B.protocol community / BPRO holders:

• Join the effort to secure the ecosystem.
• Financial incentive in the form of Yield farming (Protocol protection mining)
• Protect their own project token by risking a portion of their holdings. By doing that, get $HAT and become influential in the Hats governance process. Hats liquidity mining program will start soon.

Specification

The hats protocol is permissionless, meaning anyone can participate and lock BPRO in the Hats BPRO vault. The BPRO vault protects the B.protocol contracts from hacks by incentivizing responsible disclosure through the Hats protocol.

If a hacker responsibly discloses an exploit through the Hats mechanism, a portion (depending on severity) of the locked BPRO tokens will go to the hacker as a reward, some vested, and some immediately. ( See the reward split in Kleros vault, for example)

This is a win-win situation for Hackers, the B.protocol community, and the core team.

As a BPRO holder: Statistically, when a protocol suffers a hack or exploit, its token value will drop between 35-50% at the 24 hours following the hack (Messari). It is rational to lock part of a user’s holdings to protect the rest of her holdings from a potential hack.

Hacker gets a substantial amount of FUNGIBLE money, become known for disclosing a critical vulnerability instead of rekt’ing the protocol and its stakeholders, and receive funds without becoming a worldwide criminal.

We found out that a crucial element for black hat hackers is privacy, permissionless, no KYC.

The decentralization of the protocol is critical in order to incentivize anyone involved in the protocols to protect it: community, artist, investors, team members, & developers.

Rationale

Security underlies the technology of smart contracts; there isn’t such a thing as too much security. We think Ethereum dapps should include both our solution and others.

The beauty of Hats being a fully permissionless protocol is that DAOs, treasuries, and individuals can deposit or withdraw funds from the vault at any point. Utilize Idle funds for active protection with full depositor control for treasuries and users alike.

The Hats contracts are public (find the link at the first comment) verified on Etherscan and can be found by clicking the “View Contracts Covered” under Hats vault in hats dApp (find the link at the first comment)
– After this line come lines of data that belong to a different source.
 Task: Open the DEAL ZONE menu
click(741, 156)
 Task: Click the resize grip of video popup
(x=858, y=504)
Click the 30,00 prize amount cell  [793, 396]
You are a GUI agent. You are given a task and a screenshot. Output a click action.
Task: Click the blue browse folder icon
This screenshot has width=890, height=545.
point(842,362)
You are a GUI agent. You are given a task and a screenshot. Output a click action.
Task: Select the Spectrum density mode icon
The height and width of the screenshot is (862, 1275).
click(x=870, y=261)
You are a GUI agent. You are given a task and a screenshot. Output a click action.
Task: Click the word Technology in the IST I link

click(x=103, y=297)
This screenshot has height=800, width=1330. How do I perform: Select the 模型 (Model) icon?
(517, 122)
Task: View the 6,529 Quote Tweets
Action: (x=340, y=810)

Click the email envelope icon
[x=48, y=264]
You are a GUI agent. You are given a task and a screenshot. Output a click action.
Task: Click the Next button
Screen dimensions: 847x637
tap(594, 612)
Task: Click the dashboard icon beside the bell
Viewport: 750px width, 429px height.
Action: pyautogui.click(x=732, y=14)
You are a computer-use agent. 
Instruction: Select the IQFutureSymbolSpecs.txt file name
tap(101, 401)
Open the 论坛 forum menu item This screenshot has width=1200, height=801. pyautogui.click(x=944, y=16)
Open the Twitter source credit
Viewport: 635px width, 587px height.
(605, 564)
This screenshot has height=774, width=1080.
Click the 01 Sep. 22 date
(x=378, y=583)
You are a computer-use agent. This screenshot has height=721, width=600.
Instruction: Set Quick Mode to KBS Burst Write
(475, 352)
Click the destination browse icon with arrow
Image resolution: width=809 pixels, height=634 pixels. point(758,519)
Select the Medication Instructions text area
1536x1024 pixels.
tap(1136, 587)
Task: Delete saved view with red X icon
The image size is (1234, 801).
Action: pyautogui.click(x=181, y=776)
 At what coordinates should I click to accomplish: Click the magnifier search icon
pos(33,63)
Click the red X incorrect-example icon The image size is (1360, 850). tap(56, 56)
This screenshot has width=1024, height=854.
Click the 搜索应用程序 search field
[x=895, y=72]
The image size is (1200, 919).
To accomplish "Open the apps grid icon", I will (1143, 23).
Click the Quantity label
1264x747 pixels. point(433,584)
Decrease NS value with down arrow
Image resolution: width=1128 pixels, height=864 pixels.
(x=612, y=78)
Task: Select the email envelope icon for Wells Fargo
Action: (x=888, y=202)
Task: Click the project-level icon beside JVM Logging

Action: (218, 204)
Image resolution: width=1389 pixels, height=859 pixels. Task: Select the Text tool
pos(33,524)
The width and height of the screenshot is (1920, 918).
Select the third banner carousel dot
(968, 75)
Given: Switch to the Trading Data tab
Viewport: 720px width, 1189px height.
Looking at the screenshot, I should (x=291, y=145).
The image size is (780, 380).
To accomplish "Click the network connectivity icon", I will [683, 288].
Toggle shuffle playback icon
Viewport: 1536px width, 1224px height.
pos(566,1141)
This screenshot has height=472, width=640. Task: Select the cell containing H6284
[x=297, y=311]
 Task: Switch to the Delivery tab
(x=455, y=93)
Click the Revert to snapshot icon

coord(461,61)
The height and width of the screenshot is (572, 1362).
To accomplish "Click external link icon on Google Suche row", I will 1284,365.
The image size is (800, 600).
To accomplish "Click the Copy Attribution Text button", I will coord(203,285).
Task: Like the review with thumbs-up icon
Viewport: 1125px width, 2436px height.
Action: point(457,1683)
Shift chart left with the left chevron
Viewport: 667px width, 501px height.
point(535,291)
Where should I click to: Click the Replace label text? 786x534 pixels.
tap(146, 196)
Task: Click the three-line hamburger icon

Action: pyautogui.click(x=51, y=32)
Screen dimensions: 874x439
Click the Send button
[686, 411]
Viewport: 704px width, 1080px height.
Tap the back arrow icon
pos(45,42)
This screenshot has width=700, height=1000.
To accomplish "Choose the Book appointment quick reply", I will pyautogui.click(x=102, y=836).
Audit and safety measures:

• Audit reports - find the link at the first comment.
• Hats is live with Hats vault containing more than $130K USDC worth of tokens to further incentivize responsible disclosure.

Vault fund:

As a community, you can take mutual action to incentivize others to make B.protocol a safer environment.

Bear in mind that funds will be released from the vault only due to vulnerability disclosure. The upside from fixing issues is drastically more valuable than the financial face value of the BPRO tokens that are going to be deposited.

It’s in the hands of the B.protocol community to determine changes to this initial deposit and to increase/ decrease its size in relation to changes you are doing in the contracts.

Implementation

• Fund $BPRO vault on hats

Proposal:

B.protocol DAO will deposit a 100k$ worth in BPRO to incentivize White hats hackers and auditors to make B.protocol a safer environment.

As a reference, Kleros and Liquity already decided to deposit 200k$ and 250k$ worth of tokens in hats vault.